An area of study that asks, "What
does it mean to be alive?" “Can
metal under the right technological circumstances feel pain and or suffering?"
“The question within the context of the
story is; are Transformers living beings? Certainly with their
miraculous capability to change shape as complicated mechanisms, does support
that they are intelligent beings with state of the art technological abilities,
but are they alive, can they die or do they just stop working?
Our machines are heading toward,
and in some cases arrived, becoming thinking things that operate under their
own decision making processes. Robots exist in the real world, thinking
machines that, as they evolve, will become weapons.
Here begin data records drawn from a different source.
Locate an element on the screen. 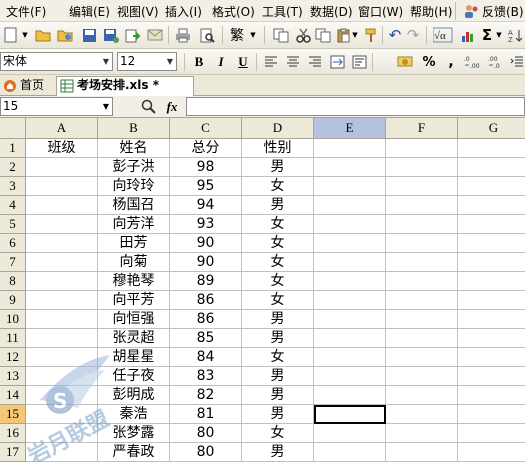 This screenshot has height=465, width=525. cell-f3 is located at coordinates (422, 186).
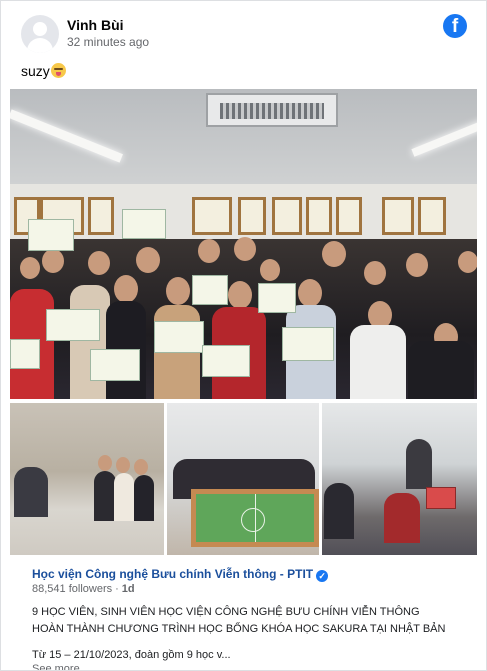  I want to click on see-more-link: See more, so click(56, 666).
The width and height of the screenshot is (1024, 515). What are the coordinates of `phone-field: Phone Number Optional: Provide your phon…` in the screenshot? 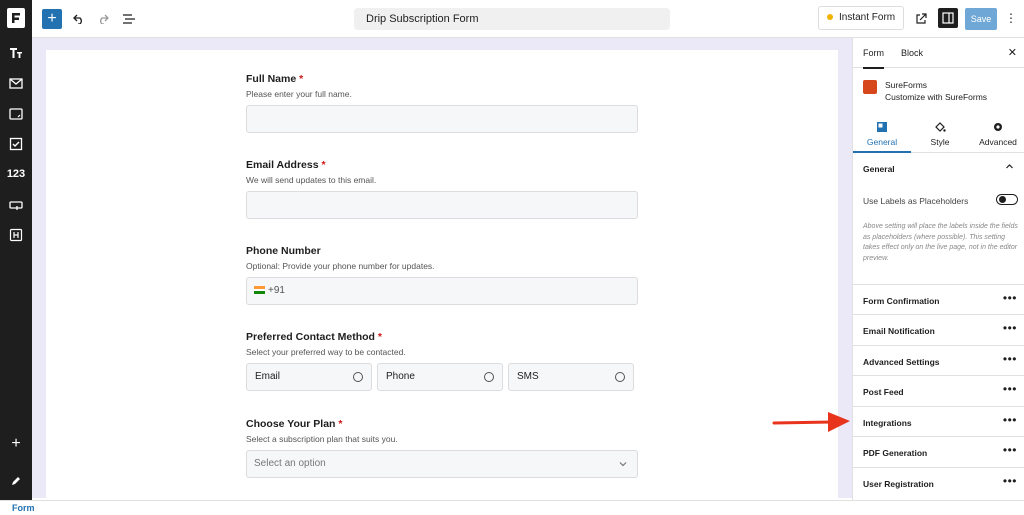 It's located at (442, 275).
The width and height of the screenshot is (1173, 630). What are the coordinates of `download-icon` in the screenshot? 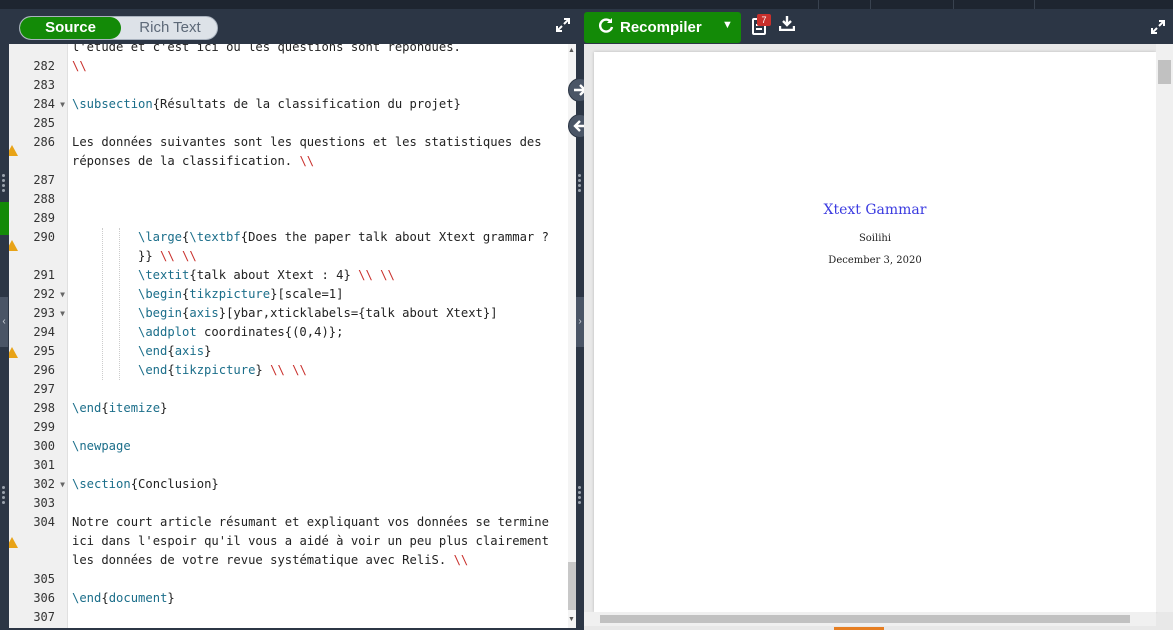 It's located at (787, 25).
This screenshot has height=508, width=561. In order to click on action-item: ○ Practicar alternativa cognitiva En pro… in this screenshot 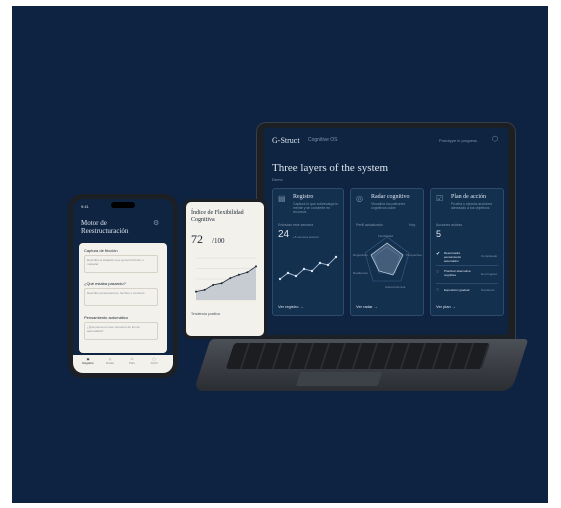, I will do `click(467, 276)`.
Drones are manned by
soldiers on military bases so they are not quite autonomous yet, but they soon
will be as the technology advances to the point of robot self-awareness.
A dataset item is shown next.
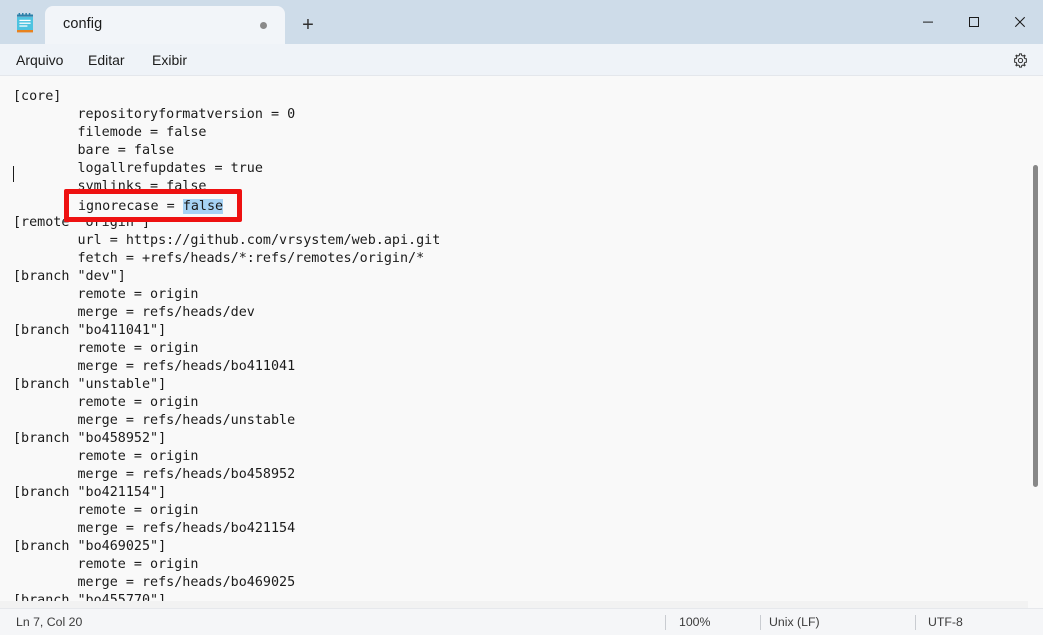 This screenshot has height=635, width=1043. I want to click on menu-item-editar: Editar, so click(106, 60).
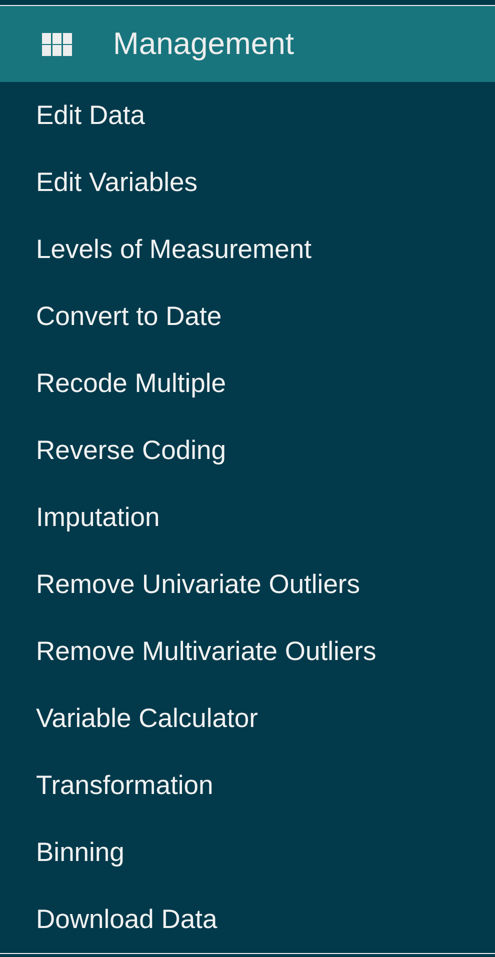  What do you see at coordinates (57, 44) in the screenshot?
I see `grid-icon` at bounding box center [57, 44].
Where will their morality come from in the real world, where will their views
on good and evil reside?
Optimus Prime has always maintained a moral responsibility. Kant has stated that if we are going to follow what is right then we should do so universally, in all cases. The Autobots and the Decepticons have been fighting like the Christians and the Muslims for years. They have been fighting so long that I’m sure most can’t even remember what they are really fighting for; they are just fighting for the sack of fearing the Other. Megatron is the fascist that Optimus Prime feels he needs to keep at bay.
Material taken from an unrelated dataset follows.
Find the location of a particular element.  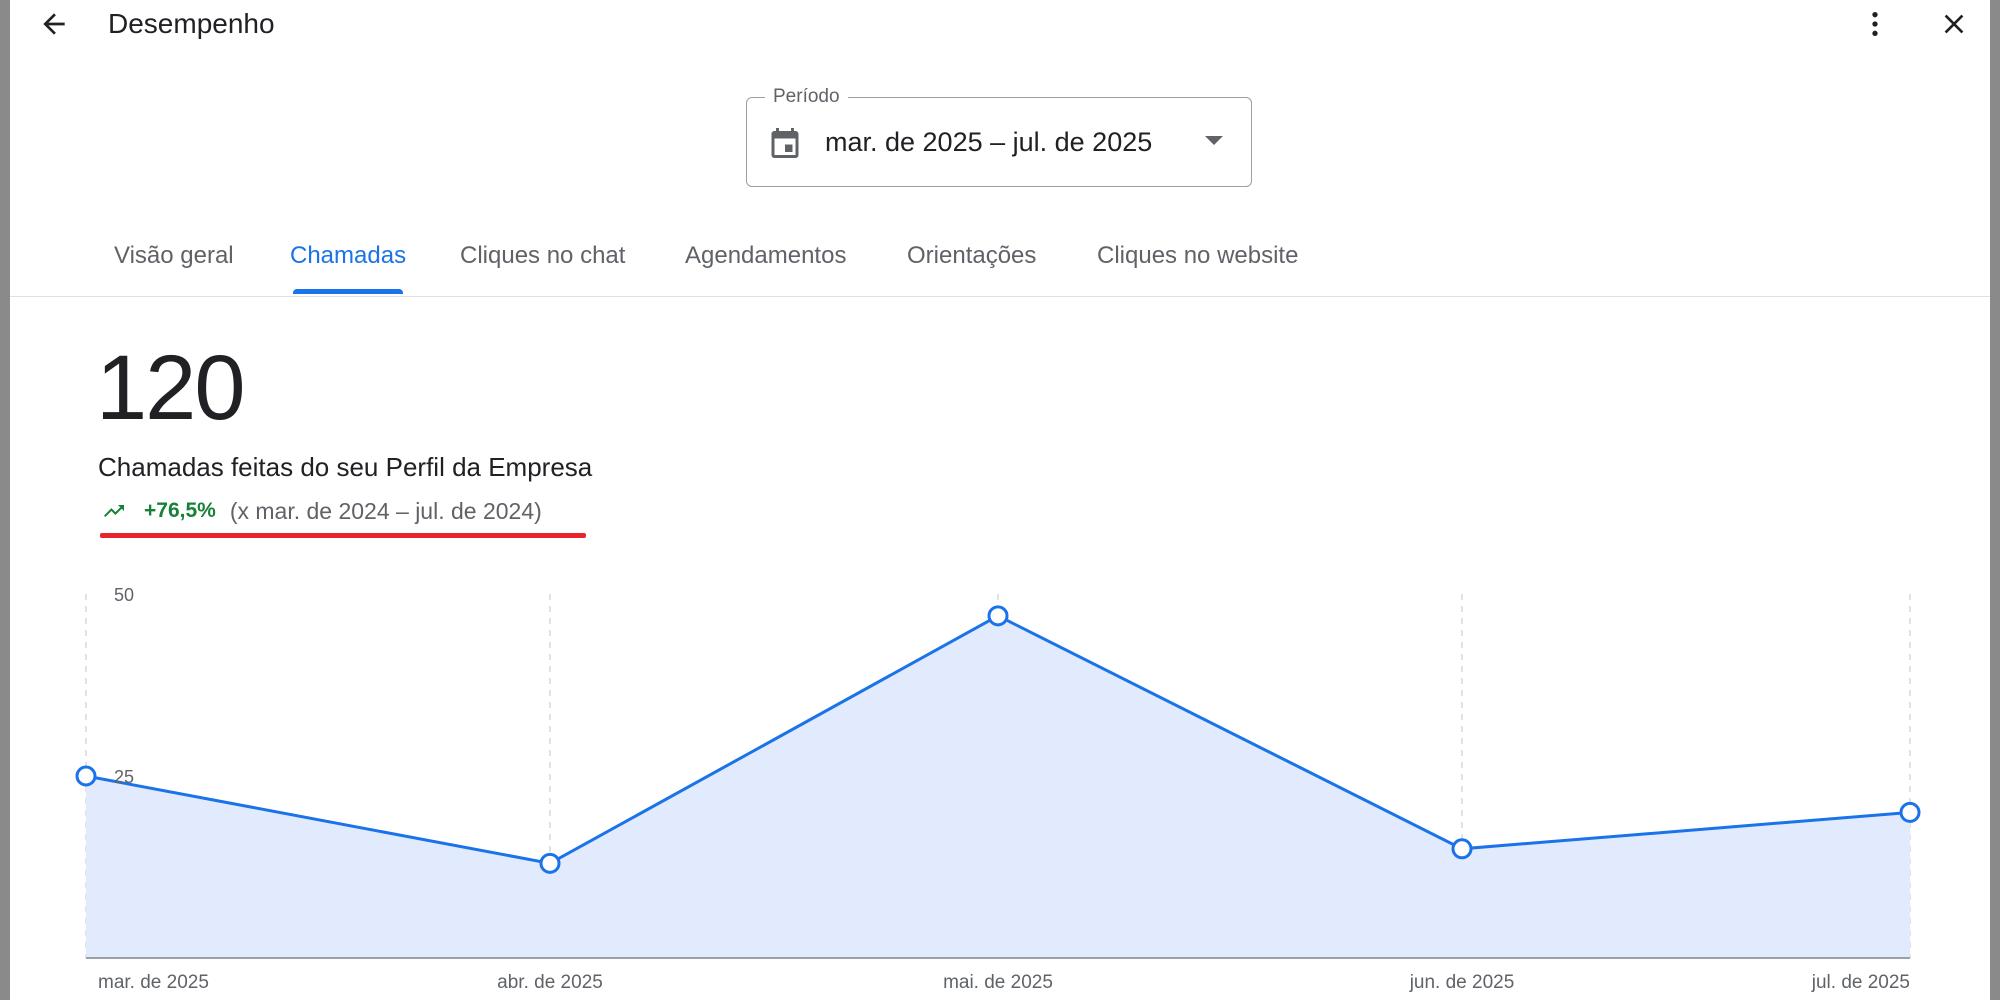

chart-xtick-label: jun. de 2025 is located at coordinates (1462, 982).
The end of Age of Extinction was
quite similar in scope and insanity as the first three; it was loud and
unrelenting with very little pay-off. The Dinobots team up with the Autobots
to save the day. Like the corporate slogan in the movie; the past is history, the present is
past and the future is now, spells a sad day yet again where this form of
Americana sludge can be shilled out to millions of viewers. The corporate
program is well in affect; keep
purchasing to define your life and remain subordinate to those that rule over
us all. The Decepticons
are the corporation, they are the government and we are the Autobots that fantasize about freedom but when we leave the
theatre we remain in chains, unable to transform our way out of it.
“The sad thing about artificial
intelligence is that it lacks artifice and therefore intelligence.”